● **What you should do**
When you reach the line with "Palloncini Mylar - Foil (836, 2059)" in the data below, begin printing lines exactly, and stop once the line with "Image resolution: width=278, height=2576." has been printed.

● **Records**

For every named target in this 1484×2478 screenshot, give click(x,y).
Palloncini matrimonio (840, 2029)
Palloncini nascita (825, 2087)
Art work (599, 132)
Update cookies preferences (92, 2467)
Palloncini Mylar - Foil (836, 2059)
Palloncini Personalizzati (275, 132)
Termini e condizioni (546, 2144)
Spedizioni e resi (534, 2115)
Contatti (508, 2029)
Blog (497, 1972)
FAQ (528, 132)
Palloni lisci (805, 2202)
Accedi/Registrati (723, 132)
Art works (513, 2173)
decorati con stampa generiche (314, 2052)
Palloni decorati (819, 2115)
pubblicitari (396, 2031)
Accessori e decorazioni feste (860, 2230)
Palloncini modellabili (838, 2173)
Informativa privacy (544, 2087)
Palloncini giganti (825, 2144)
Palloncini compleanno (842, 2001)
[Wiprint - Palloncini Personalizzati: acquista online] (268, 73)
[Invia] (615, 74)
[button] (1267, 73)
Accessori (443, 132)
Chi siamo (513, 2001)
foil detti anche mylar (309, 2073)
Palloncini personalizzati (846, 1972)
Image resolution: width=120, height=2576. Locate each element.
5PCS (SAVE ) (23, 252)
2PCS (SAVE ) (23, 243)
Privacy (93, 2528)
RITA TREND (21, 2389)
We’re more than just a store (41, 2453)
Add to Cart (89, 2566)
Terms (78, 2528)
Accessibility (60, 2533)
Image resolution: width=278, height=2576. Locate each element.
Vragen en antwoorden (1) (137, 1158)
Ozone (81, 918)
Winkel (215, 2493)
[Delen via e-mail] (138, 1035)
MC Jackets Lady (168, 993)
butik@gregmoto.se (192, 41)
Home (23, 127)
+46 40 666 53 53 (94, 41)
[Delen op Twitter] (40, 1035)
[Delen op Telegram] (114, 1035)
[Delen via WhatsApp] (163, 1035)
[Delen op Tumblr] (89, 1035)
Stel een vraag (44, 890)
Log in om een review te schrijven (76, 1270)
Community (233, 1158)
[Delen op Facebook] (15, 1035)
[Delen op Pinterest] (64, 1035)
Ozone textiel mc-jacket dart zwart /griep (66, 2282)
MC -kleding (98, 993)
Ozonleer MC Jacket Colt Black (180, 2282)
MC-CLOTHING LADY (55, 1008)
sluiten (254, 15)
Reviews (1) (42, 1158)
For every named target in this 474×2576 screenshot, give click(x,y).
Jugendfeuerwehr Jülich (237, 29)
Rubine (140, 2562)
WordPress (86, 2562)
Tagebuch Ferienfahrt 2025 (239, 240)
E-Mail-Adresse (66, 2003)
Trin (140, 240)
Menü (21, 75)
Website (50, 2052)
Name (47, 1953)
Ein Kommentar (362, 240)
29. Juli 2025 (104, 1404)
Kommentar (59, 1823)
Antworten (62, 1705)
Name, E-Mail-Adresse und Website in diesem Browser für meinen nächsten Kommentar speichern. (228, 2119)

● **Response below**
Palloncini Mylar - Foil (836, 2059)
Palloncini Personalizzati (275, 132)
Termini e condizioni (546, 2144)
Spedizioni e resi (534, 2115)
Contatti (508, 2029)
Blog (497, 1972)
FAQ (528, 132)
Palloni lisci (805, 2202)
Accedi/Registrati (723, 132)
Art works (513, 2173)
decorati con stampa generiche (314, 2052)
Palloni decorati (819, 2115)
pubblicitari (396, 2031)
Accessori e decorazioni feste (860, 2230)
Palloncini modellabili (838, 2173)
Informativa privacy (544, 2087)
Palloncini giganti (825, 2144)
Palloncini compleanno (842, 2001)
[Wiprint - Palloncini Personalizzati: acquista online] (268, 73)
[Invia] (615, 74)
[button] (1267, 73)
Accessori (443, 132)
Chi siamo (513, 2001)
foil detti anche mylar (309, 2073)
Palloncini personalizzati (846, 1972)
Image resolution: width=120, height=2576. Locate each element.
5PCS (SAVE ) (23, 252)
2PCS (SAVE ) (23, 243)
Privacy (93, 2528)
RITA TREND (21, 2389)
We’re more than just a store (41, 2453)
Add to Cart (89, 2566)
Terms (78, 2528)
Accessibility (60, 2533)
Image resolution: width=278, height=2576. Locate each element.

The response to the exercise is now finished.